◆ DIRECTIVE
Report each row below that contains the word "This" by copying that row in full. Case counts.

□ □ □ □

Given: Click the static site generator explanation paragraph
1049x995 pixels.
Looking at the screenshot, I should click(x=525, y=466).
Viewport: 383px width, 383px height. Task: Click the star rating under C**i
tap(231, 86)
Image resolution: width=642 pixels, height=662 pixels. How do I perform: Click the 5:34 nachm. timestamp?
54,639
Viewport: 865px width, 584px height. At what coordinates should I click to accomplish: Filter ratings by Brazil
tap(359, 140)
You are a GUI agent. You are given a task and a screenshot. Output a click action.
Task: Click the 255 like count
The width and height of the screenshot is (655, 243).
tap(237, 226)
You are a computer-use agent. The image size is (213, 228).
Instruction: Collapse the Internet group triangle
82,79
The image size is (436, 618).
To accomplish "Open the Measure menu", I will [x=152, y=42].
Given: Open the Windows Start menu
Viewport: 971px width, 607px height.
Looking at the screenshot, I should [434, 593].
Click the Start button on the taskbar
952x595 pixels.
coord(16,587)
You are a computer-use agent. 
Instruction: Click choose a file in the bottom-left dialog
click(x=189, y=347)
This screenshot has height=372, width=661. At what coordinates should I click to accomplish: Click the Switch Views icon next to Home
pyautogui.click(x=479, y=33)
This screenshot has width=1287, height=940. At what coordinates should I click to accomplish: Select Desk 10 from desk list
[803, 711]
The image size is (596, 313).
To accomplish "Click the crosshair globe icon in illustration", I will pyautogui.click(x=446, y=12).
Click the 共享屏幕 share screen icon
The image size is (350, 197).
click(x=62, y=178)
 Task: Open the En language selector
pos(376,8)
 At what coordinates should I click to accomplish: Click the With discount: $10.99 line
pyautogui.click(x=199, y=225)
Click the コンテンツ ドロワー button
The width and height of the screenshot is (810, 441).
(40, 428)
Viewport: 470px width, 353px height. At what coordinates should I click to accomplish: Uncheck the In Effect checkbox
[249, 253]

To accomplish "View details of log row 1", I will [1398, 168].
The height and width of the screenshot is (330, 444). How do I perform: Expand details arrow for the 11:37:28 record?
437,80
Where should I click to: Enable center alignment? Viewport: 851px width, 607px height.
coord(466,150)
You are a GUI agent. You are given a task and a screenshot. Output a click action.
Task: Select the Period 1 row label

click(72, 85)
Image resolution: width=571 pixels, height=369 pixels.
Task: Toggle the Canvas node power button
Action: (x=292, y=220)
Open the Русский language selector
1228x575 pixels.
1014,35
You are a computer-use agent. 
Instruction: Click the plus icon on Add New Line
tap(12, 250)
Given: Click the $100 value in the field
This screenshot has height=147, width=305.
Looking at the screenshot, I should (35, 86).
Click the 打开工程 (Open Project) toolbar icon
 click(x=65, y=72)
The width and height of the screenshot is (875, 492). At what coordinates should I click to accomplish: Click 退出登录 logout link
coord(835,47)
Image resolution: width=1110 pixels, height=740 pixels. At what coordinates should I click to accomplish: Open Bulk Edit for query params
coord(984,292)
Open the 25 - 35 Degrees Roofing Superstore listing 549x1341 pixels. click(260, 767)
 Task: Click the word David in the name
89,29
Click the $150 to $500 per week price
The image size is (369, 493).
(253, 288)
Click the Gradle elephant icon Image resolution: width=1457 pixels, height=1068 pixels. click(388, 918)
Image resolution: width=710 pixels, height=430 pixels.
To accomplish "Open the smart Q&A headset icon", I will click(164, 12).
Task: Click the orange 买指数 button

□ □ □ □

◆ OUTPUT OF THE EXERCISE
This screenshot has height=372, width=661. At what coordinates should I click to accomplish: Click the Switch Views icon next to Home
This screenshot has width=1287, height=940. At what coordinates should I click to accomplish: Select Desk 10 from desk list
This screenshot has height=147, width=305.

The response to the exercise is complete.